Pixel coordinate grounding data
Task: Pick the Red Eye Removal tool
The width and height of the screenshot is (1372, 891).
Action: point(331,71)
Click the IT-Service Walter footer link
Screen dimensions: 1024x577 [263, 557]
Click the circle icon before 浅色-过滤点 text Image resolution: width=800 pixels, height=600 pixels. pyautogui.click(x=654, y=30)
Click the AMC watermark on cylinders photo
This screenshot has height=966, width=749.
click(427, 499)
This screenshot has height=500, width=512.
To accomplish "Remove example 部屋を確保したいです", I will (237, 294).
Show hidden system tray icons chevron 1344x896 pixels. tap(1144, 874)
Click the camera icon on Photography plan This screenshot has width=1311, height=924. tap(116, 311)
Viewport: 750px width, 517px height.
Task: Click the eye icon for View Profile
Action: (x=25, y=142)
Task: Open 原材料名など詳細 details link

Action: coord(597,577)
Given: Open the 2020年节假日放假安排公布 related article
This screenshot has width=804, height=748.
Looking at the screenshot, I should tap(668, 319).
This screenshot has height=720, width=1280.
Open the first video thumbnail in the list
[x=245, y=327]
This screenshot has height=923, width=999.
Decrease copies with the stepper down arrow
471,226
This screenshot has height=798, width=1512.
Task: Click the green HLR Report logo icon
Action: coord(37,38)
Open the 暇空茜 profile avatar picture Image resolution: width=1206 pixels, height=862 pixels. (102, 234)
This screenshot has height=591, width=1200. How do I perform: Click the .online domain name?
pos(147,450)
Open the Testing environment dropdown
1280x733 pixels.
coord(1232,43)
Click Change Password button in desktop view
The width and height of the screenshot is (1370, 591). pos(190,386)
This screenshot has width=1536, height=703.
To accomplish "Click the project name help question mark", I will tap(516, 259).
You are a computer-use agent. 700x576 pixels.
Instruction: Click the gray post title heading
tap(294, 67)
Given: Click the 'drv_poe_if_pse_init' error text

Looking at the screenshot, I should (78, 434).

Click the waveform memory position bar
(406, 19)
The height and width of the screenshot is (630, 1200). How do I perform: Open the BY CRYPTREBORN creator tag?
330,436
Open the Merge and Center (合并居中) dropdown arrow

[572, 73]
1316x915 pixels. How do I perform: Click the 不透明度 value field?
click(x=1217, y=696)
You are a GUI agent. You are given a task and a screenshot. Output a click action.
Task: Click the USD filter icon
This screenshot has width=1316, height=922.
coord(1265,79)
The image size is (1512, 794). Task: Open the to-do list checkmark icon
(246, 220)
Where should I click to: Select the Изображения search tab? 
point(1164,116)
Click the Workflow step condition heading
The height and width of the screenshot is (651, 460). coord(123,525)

WORK TO BE COMPLETED
Look above for the line containing "Click the camera" and the line containing "This screenshot has height=923, width=999.". Transcribe both, with the lines between them, exactly.

RESPONSE TO THE EXERCISE
Click the camera icon on Photography plan This screenshot has width=1311, height=924. tap(116, 311)
Viewport: 750px width, 517px height.
Task: Click the eye icon for View Profile
Action: (x=25, y=142)
Task: Open 原材料名など詳細 details link

Action: coord(597,577)
Given: Open the 2020年节假日放假安排公布 related article
This screenshot has width=804, height=748.
Looking at the screenshot, I should tap(668, 319).
This screenshot has height=720, width=1280.
Open the first video thumbnail in the list
[x=245, y=327]
This screenshot has height=923, width=999.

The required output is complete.